■ **ACTIVITY**
How many of the lines below include "type"? Give the number and no other words.

<<<<

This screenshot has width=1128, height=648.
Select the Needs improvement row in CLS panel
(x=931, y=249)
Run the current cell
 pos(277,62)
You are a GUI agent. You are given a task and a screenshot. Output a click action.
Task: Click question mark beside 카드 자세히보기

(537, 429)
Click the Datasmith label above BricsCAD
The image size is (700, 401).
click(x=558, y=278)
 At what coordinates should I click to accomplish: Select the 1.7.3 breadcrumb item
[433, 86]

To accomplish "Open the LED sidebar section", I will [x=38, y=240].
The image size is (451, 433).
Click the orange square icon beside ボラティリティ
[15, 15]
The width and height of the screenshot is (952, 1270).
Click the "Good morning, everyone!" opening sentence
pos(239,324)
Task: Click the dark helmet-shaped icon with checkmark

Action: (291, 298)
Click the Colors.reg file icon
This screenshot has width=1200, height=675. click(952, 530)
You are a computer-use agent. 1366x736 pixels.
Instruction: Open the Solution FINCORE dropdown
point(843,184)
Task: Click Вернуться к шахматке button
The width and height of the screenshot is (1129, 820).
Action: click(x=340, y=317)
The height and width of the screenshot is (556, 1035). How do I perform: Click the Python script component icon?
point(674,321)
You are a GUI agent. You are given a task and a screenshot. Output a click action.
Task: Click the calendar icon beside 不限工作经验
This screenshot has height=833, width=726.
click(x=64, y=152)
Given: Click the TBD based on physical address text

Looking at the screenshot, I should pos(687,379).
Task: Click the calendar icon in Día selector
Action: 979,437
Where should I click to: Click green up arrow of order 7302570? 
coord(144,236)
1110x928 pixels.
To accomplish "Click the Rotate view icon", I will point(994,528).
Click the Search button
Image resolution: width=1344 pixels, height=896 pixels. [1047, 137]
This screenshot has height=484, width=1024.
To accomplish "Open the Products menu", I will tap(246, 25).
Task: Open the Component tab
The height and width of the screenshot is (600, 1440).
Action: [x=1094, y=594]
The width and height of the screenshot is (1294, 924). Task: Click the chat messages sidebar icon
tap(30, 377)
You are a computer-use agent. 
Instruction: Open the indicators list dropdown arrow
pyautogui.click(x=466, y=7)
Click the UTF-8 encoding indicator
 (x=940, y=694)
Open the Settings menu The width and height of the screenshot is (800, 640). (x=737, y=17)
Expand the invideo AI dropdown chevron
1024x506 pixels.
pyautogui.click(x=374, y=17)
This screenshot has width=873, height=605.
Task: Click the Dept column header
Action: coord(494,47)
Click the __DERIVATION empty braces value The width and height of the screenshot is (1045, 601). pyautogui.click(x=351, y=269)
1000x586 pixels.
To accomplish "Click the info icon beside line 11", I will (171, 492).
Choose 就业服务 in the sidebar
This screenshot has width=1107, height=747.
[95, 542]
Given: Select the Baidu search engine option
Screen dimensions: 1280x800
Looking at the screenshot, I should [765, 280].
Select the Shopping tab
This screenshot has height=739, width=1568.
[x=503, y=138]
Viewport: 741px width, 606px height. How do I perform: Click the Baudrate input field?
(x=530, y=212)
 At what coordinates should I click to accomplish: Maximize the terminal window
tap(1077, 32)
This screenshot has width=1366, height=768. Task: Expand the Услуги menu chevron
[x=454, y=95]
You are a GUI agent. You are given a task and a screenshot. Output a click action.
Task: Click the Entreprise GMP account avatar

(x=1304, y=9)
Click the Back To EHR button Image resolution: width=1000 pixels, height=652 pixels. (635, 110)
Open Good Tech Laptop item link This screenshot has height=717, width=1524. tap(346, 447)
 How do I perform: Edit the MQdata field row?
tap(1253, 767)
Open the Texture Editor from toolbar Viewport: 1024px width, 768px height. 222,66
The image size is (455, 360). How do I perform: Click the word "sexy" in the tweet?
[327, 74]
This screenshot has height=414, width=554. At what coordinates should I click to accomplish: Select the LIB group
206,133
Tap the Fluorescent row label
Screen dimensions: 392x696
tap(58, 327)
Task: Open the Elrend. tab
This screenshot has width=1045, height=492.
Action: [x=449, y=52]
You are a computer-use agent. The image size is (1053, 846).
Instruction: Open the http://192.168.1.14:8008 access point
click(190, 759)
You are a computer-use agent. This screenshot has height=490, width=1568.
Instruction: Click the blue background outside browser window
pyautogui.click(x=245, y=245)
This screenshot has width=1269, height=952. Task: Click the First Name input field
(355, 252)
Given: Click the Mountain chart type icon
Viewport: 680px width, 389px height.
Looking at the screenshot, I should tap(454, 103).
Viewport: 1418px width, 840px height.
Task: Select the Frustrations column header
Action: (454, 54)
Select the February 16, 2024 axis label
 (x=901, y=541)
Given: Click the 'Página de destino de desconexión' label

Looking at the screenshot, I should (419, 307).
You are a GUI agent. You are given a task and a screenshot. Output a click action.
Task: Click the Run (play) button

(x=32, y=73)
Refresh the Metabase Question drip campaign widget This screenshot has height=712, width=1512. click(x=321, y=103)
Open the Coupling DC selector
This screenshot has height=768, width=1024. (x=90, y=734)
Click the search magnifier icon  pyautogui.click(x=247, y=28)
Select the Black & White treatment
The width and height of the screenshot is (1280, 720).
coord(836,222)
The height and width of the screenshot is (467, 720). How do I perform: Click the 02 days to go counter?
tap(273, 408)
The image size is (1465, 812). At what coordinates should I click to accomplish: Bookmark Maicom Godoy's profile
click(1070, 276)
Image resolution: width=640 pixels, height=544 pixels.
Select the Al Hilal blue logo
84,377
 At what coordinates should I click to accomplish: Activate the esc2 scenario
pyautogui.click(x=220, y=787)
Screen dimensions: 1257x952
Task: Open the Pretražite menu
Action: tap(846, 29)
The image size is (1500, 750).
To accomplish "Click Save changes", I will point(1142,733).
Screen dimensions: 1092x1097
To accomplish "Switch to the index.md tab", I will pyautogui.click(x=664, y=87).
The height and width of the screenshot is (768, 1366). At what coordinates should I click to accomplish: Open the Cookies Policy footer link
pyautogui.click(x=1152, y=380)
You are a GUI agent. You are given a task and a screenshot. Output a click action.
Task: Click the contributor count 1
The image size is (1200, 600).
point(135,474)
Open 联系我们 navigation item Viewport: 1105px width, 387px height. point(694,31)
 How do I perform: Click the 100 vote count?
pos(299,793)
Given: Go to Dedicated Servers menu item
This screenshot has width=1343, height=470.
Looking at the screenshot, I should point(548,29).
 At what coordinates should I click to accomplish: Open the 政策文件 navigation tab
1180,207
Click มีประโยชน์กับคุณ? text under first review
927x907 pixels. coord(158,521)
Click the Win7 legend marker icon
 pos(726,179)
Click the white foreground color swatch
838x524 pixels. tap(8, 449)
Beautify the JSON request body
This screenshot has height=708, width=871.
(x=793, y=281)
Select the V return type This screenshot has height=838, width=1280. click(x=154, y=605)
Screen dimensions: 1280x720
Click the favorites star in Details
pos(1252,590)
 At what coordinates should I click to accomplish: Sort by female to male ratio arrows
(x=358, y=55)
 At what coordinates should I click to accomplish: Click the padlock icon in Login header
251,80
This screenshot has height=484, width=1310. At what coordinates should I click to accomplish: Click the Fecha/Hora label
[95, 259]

>>>>

■ **SOLUTION FOR THIS EXERCISE**
2